The exercise ▸ Rewrite the entries from the line containing "Click the Печать printer icon" through the last entry, changing "members tab" to "settings tab" and keeping everything else as is. Omit the pictures from your output.

....

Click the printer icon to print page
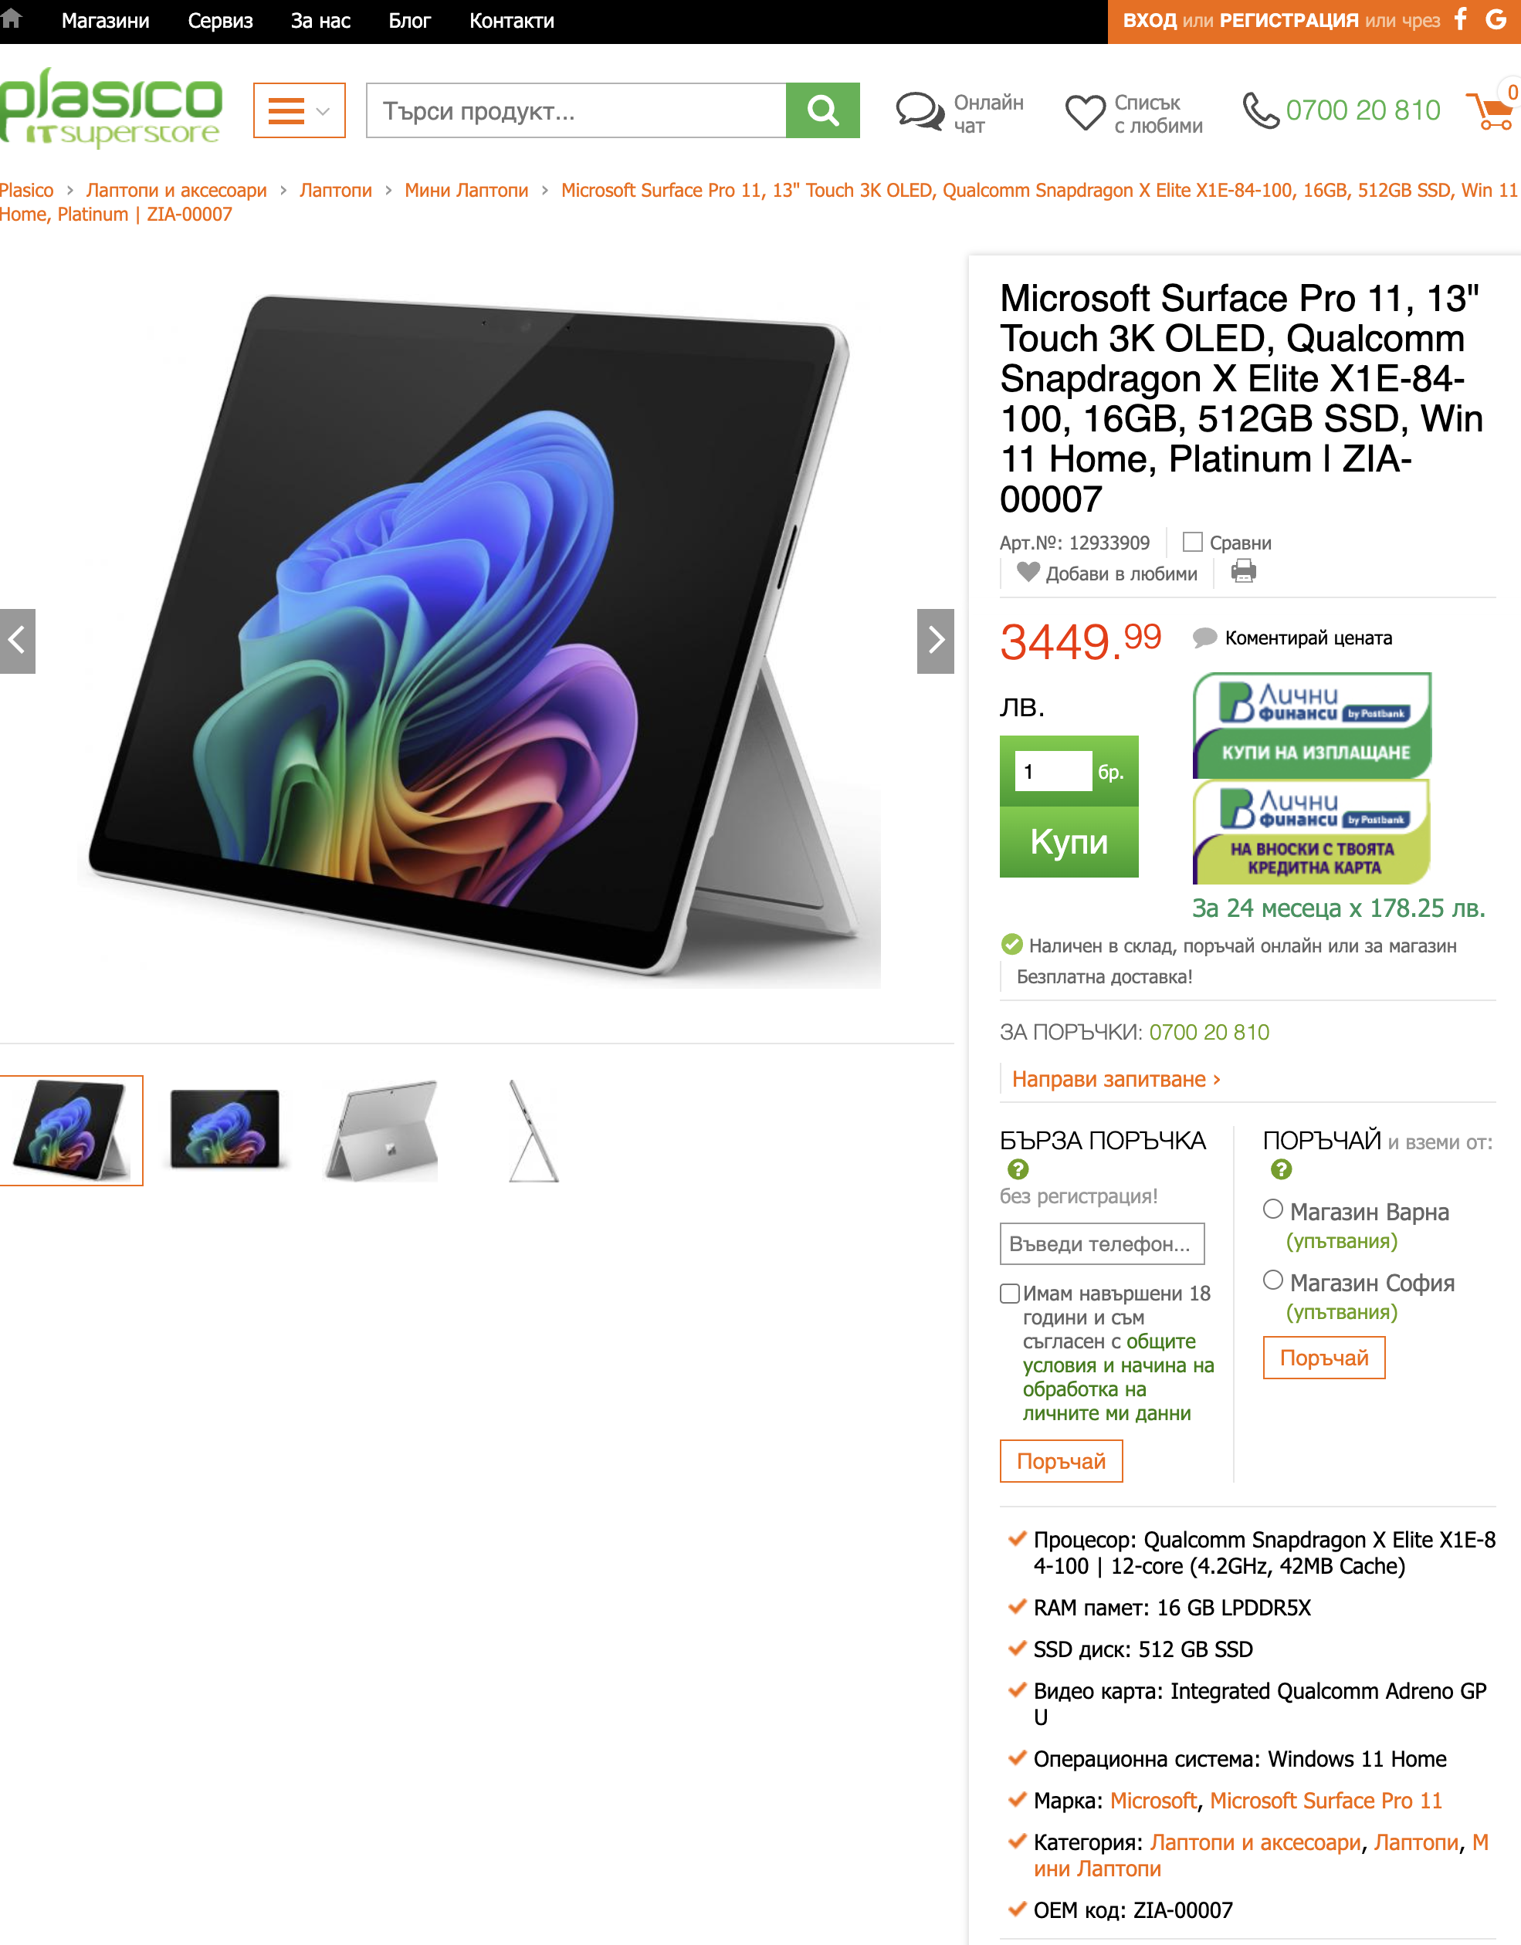The height and width of the screenshot is (1945, 1521). point(1243,572)
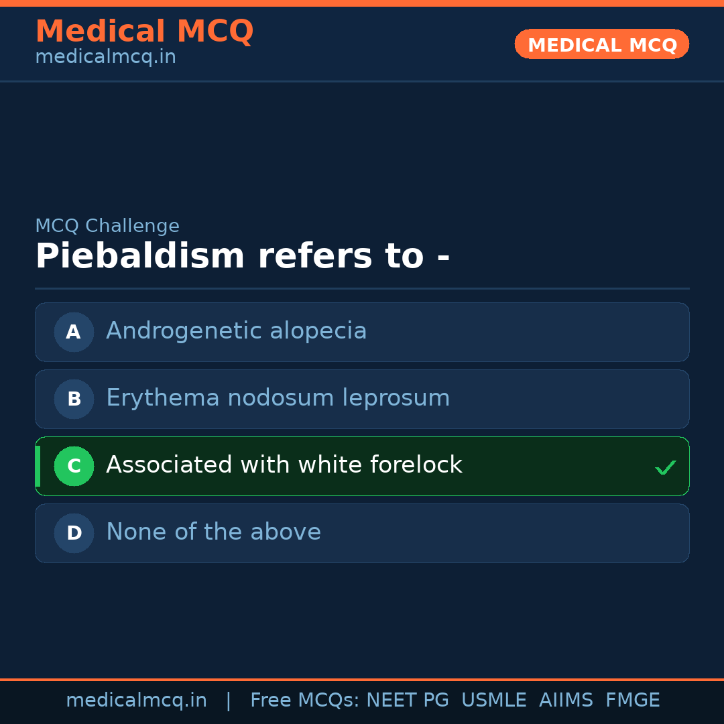Click the Free MCQs footer label
This screenshot has width=724, height=724.
pos(304,701)
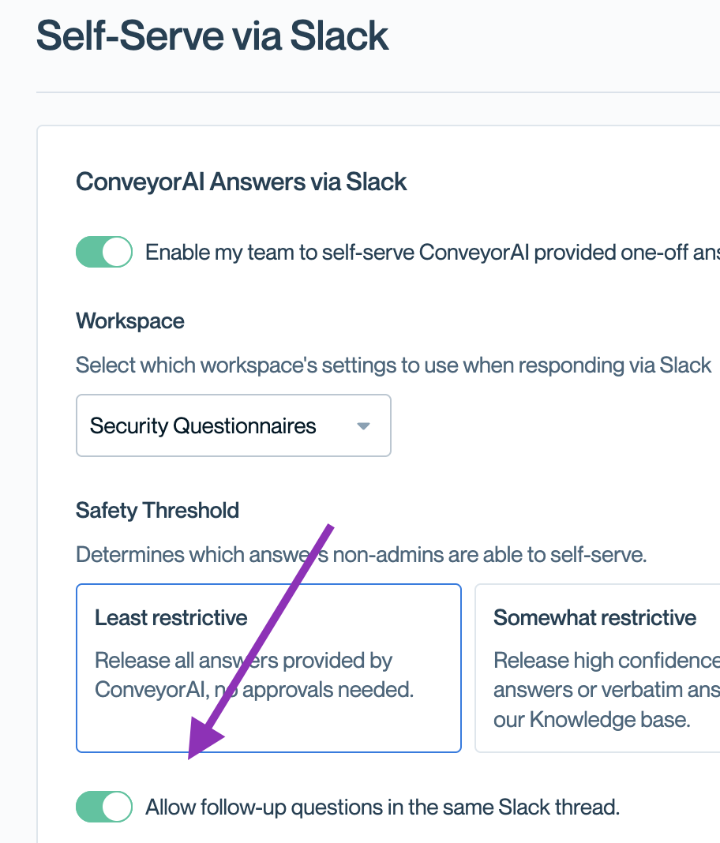The image size is (720, 843).
Task: Click the Enable my team to self-serve label
Action: coord(433,252)
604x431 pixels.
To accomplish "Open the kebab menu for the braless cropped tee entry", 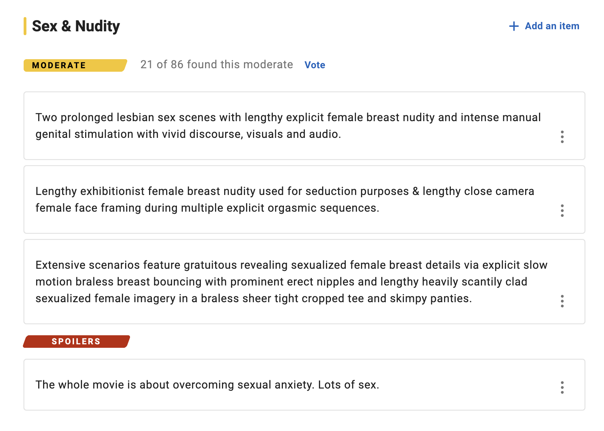I will click(562, 301).
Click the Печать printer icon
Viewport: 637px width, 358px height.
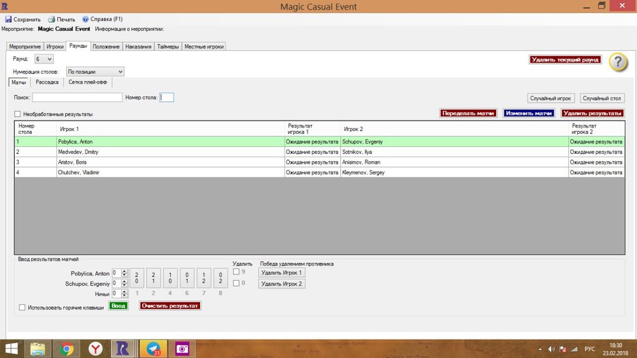51,19
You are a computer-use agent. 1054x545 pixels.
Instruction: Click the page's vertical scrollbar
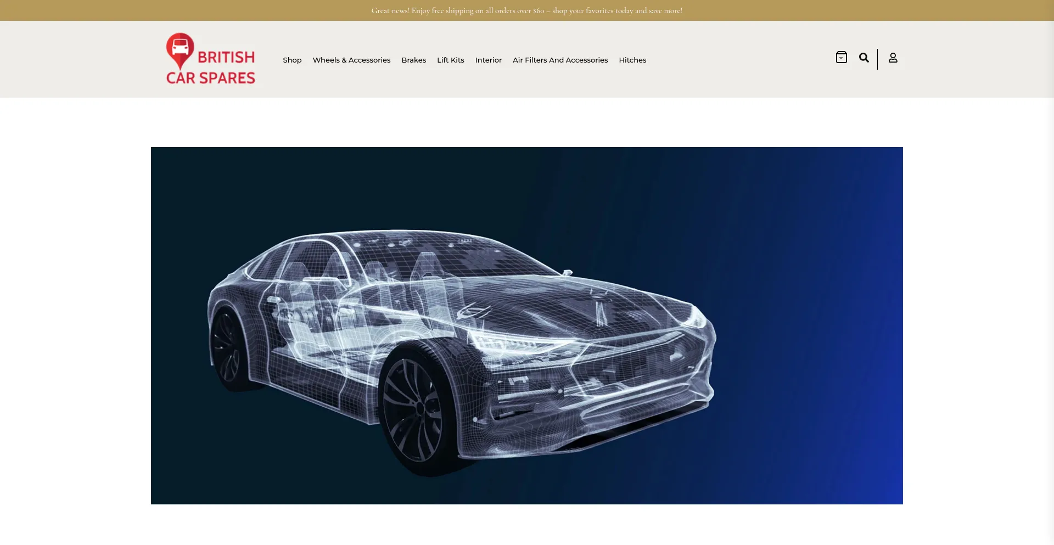point(1050,274)
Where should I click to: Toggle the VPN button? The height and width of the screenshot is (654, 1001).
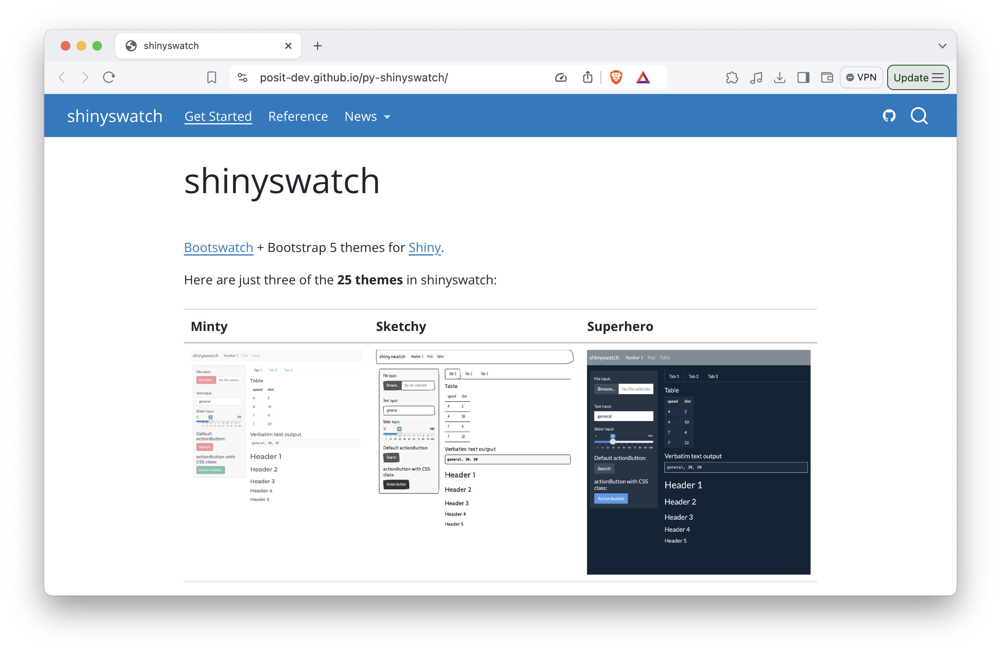[861, 77]
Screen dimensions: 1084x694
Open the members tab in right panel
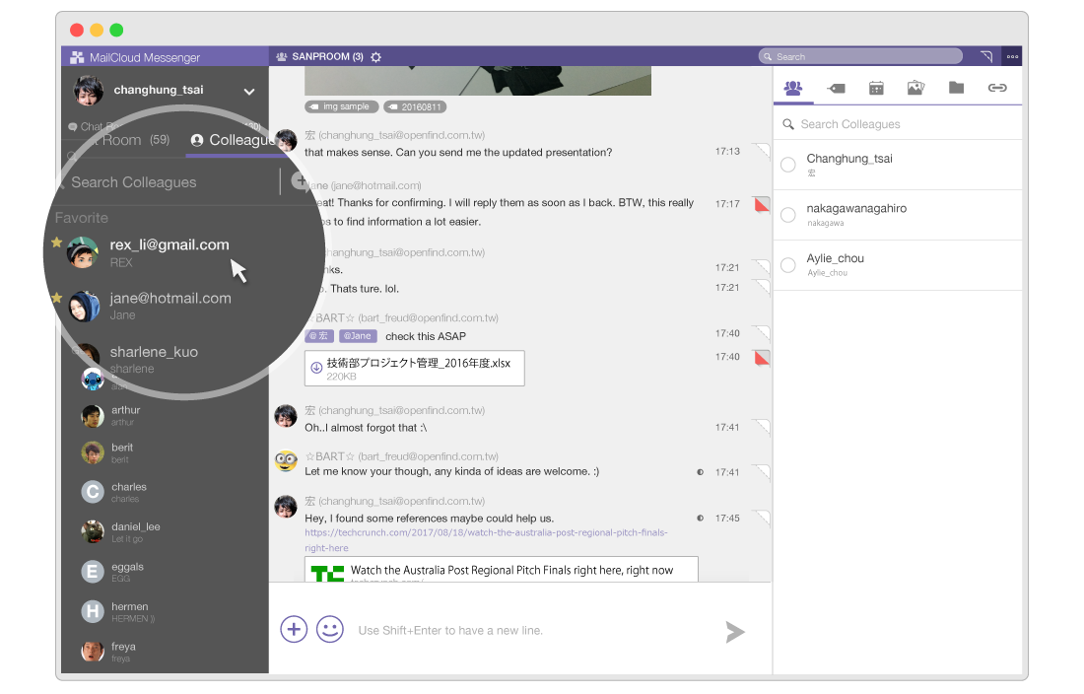[793, 88]
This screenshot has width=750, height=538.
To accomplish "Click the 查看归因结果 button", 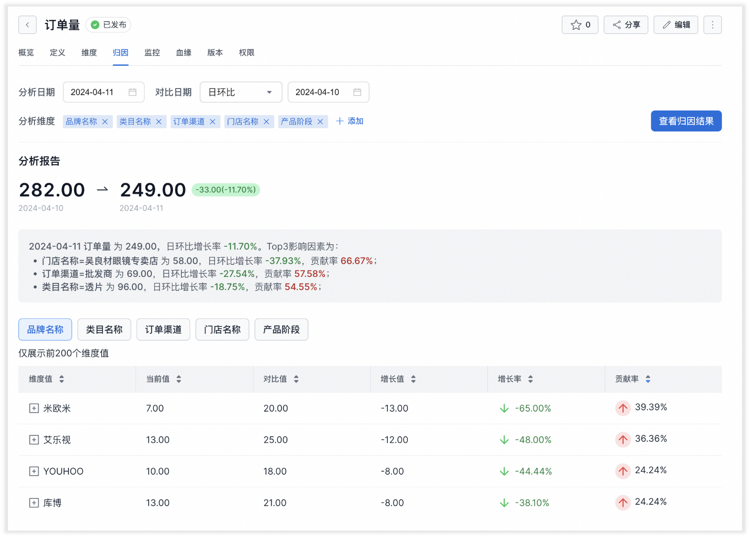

....

Solution for this problem ▸
Click the Печать printer icon
Viewport: 637px width, 358px height.
51,19
You are a computer-use agent. 1054x545 pixels.
Instruction: Click the page's vertical scrollbar
point(1050,274)
Where should I click to: Toggle the VPN button? The height and width of the screenshot is (654, 1001).
[861, 77]
Screen dimensions: 1084x694
Open the settings tab in right panel
[793, 88]
This screenshot has width=750, height=538.
To accomplish "Click the 查看归因结果 button", 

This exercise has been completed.